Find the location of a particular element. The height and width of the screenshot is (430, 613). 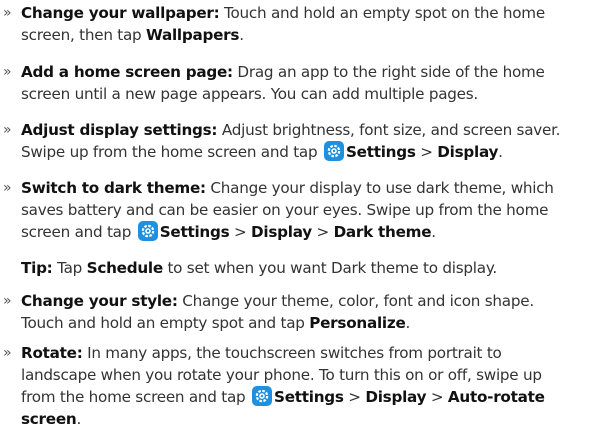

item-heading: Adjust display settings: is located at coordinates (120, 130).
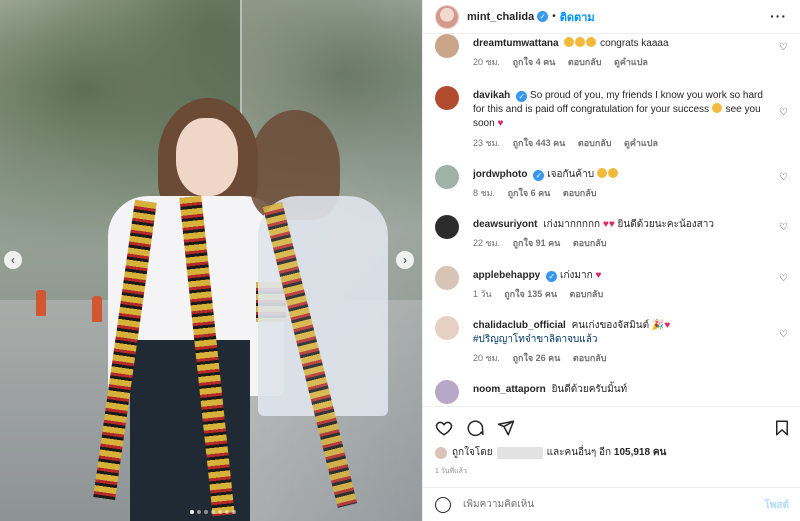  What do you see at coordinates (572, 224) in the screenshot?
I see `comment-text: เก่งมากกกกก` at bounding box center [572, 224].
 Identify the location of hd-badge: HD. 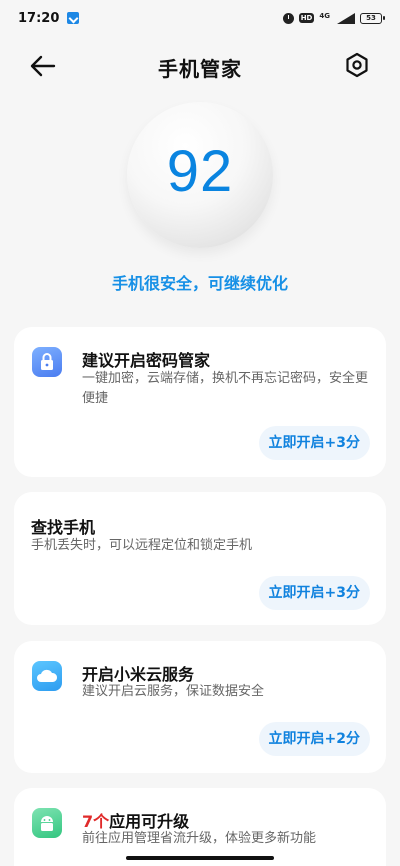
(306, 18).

========================================================================

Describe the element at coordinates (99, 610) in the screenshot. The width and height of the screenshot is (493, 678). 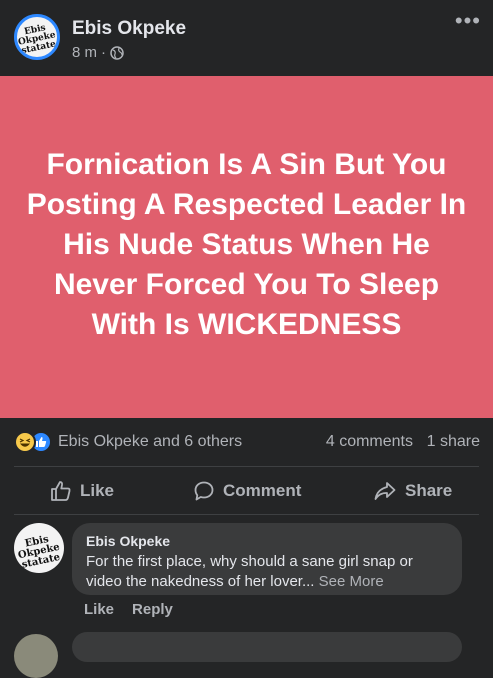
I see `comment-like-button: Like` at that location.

========================================================================

**Requirement:** Print the item lines from the line containing "Find the location" up to and including the line containing "center [572, 224].", reproducing each one word for word. Leave the pictures out.

**Exercise output:**
Find the location of a particular element. The height and width of the screenshot is (430, 613). 

item-heading: Adjust display settings: is located at coordinates (120, 130).
  What do you see at coordinates (572, 224) in the screenshot?
I see `comment-text: เก่งมากกกกก` at bounding box center [572, 224].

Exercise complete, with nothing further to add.